---------- Records to use

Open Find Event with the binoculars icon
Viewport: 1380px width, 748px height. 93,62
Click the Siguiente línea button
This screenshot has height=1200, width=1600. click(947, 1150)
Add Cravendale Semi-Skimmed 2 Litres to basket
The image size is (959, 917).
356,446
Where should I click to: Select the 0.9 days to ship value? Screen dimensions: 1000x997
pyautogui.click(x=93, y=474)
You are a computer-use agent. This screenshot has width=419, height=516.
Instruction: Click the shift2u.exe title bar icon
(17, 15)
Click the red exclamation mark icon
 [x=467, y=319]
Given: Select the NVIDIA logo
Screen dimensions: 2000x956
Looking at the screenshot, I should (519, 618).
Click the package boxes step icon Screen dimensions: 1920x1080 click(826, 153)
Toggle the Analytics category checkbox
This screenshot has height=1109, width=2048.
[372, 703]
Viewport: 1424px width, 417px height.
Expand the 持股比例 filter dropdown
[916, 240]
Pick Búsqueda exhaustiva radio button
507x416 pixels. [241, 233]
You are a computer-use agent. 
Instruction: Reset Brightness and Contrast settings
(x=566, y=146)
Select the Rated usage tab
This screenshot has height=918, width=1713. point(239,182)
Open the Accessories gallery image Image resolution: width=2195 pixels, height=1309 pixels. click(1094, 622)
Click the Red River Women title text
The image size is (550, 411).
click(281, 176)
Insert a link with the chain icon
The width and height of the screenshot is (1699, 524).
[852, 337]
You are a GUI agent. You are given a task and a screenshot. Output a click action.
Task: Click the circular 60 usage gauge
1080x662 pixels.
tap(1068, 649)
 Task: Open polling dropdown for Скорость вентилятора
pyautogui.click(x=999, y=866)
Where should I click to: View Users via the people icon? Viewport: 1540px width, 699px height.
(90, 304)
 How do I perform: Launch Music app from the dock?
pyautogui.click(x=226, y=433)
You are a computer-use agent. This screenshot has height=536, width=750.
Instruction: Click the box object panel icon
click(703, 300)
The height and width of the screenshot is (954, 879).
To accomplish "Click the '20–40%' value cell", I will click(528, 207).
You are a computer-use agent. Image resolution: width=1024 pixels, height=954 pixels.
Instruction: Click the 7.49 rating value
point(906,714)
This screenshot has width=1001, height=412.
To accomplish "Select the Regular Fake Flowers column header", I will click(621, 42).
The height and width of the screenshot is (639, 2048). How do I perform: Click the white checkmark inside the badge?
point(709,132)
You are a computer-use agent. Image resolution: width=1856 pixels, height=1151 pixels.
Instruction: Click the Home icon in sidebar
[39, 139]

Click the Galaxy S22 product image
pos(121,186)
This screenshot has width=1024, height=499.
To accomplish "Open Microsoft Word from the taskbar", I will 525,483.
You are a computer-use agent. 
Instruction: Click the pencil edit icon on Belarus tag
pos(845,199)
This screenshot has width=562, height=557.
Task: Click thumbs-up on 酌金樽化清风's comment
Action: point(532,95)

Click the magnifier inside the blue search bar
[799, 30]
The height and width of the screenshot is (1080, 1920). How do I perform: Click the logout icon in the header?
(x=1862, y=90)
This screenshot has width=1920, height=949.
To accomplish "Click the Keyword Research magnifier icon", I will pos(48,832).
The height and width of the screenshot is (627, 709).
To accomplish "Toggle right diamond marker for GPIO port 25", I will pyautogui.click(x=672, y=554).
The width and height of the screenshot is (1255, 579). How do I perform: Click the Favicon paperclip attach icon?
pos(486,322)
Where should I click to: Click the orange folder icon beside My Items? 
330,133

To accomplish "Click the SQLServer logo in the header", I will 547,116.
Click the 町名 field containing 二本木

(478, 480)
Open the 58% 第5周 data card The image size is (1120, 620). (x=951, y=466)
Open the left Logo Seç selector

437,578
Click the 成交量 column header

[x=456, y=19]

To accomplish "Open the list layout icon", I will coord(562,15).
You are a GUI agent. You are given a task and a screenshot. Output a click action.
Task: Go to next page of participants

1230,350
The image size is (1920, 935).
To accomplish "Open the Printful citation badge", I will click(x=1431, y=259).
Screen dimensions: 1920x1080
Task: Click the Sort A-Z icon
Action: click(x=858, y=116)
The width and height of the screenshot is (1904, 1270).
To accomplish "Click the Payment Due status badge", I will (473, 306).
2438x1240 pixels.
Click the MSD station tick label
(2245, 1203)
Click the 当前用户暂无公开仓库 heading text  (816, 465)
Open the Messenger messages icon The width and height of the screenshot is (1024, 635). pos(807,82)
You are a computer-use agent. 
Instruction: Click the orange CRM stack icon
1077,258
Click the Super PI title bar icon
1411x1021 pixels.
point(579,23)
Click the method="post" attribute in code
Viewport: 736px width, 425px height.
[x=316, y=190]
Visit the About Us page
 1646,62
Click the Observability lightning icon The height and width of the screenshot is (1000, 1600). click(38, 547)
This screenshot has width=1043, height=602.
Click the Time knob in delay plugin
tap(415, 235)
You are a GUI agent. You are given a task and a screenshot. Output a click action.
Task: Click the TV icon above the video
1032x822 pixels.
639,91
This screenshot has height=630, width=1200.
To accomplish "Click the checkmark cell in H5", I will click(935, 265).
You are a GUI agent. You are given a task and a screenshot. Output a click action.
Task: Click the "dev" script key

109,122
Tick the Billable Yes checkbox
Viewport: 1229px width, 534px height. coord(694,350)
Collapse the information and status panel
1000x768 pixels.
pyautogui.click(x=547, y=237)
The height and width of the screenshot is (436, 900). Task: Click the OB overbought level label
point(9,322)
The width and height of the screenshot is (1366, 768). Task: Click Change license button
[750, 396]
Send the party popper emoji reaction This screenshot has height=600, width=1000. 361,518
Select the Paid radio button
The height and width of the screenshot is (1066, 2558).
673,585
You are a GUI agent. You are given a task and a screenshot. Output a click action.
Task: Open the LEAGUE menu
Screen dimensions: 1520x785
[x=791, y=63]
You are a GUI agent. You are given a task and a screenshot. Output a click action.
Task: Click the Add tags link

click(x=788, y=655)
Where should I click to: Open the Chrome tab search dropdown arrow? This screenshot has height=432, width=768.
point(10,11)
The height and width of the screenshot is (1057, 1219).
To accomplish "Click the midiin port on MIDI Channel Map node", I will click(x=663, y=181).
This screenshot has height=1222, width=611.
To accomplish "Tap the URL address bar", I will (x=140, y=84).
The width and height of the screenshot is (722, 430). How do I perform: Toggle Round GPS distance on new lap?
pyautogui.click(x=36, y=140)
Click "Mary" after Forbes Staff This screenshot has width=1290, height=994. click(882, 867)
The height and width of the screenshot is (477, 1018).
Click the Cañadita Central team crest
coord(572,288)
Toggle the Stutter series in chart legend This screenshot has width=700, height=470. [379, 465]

--------------------

Task directions »
Report each line in the records above that contains the string "cell", copying every such line in full. Case counts when matching.

Answer »
To accomplish "Click the '20–40%' value cell", I will click(528, 207).
To accomplish "Click the checkmark cell in H5", I will click(935, 265).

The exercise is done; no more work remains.